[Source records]
=== Begin Enclosure ===
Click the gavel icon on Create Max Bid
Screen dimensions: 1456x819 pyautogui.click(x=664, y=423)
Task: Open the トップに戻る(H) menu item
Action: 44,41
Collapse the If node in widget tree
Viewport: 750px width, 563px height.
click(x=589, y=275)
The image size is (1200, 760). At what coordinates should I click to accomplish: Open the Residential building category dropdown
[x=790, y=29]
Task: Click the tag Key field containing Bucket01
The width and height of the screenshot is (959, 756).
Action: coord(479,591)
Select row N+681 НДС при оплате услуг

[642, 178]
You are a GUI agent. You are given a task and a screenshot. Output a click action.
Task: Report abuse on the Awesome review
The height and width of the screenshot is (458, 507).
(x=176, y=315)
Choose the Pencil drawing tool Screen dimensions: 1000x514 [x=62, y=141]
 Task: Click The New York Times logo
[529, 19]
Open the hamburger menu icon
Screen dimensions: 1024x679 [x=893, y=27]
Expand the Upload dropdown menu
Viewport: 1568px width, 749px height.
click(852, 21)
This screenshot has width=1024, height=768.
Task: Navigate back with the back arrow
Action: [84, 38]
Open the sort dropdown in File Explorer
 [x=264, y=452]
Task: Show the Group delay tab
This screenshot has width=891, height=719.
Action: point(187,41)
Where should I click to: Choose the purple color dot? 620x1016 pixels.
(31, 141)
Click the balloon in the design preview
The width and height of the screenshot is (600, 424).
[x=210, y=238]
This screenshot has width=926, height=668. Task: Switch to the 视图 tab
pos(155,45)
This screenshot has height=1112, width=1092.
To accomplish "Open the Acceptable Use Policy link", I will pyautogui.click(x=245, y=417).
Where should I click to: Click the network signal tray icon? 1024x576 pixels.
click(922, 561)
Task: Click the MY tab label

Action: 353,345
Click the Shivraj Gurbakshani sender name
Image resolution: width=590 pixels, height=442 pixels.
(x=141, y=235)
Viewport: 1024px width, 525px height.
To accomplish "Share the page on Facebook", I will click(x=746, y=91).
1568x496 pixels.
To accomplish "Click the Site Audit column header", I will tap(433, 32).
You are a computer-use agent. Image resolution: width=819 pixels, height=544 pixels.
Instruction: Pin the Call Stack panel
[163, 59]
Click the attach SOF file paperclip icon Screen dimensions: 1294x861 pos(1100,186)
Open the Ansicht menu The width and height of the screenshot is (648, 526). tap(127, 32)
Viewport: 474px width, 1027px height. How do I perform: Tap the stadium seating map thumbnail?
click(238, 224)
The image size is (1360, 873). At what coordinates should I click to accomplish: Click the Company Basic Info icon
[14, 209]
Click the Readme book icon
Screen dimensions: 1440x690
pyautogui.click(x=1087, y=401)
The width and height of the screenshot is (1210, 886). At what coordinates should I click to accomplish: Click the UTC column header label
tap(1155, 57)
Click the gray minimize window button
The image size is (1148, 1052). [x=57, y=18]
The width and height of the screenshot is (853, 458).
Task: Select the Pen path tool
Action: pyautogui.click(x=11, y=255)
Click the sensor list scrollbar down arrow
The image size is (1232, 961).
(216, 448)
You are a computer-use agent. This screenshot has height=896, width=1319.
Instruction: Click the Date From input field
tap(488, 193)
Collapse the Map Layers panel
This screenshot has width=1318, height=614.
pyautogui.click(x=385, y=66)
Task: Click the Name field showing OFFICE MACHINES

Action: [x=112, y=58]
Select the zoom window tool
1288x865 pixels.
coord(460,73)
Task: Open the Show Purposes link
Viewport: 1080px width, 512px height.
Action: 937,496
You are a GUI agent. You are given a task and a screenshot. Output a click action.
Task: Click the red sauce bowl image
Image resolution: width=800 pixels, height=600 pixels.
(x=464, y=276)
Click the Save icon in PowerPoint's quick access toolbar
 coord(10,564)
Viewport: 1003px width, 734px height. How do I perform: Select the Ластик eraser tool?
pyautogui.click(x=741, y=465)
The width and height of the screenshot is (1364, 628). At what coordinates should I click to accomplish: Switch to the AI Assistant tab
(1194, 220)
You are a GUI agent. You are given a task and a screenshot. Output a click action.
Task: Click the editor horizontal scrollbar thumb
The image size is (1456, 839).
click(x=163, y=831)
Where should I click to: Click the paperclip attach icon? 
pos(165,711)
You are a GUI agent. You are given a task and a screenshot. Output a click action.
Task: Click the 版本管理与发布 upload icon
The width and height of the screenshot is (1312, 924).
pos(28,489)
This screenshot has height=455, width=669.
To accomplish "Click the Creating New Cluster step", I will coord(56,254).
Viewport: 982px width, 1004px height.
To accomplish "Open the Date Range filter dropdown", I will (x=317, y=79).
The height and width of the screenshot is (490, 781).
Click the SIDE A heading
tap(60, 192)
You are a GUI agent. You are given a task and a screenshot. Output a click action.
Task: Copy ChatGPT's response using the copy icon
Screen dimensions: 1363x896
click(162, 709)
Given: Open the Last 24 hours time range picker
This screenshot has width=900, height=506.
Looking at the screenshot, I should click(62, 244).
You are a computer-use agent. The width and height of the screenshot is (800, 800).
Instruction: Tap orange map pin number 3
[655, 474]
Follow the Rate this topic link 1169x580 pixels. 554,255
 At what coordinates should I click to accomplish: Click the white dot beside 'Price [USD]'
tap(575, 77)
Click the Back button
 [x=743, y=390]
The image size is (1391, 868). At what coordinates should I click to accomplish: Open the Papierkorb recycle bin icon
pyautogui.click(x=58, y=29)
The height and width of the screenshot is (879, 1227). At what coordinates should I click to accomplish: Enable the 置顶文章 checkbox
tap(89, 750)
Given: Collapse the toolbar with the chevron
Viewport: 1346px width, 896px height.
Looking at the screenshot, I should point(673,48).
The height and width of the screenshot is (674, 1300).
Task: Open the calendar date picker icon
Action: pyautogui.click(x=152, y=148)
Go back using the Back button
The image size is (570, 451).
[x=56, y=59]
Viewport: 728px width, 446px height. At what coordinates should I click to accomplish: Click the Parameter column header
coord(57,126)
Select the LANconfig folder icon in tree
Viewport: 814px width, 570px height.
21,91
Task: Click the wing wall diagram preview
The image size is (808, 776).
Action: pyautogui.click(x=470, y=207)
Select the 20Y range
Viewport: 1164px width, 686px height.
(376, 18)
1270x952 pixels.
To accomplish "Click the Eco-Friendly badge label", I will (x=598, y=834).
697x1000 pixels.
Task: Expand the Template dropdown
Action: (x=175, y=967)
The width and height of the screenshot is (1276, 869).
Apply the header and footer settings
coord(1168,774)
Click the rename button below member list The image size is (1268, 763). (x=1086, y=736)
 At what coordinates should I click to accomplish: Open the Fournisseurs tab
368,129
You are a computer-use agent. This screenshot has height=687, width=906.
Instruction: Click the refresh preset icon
=== End Enclosure ===
**TASK TO CARRY OUT**. Which lines in the records above include the word "scrollbar"? Copy them out.

**ANSWER**.
Click the sensor list scrollbar down arrow
Task: Click the editor horizontal scrollbar thumb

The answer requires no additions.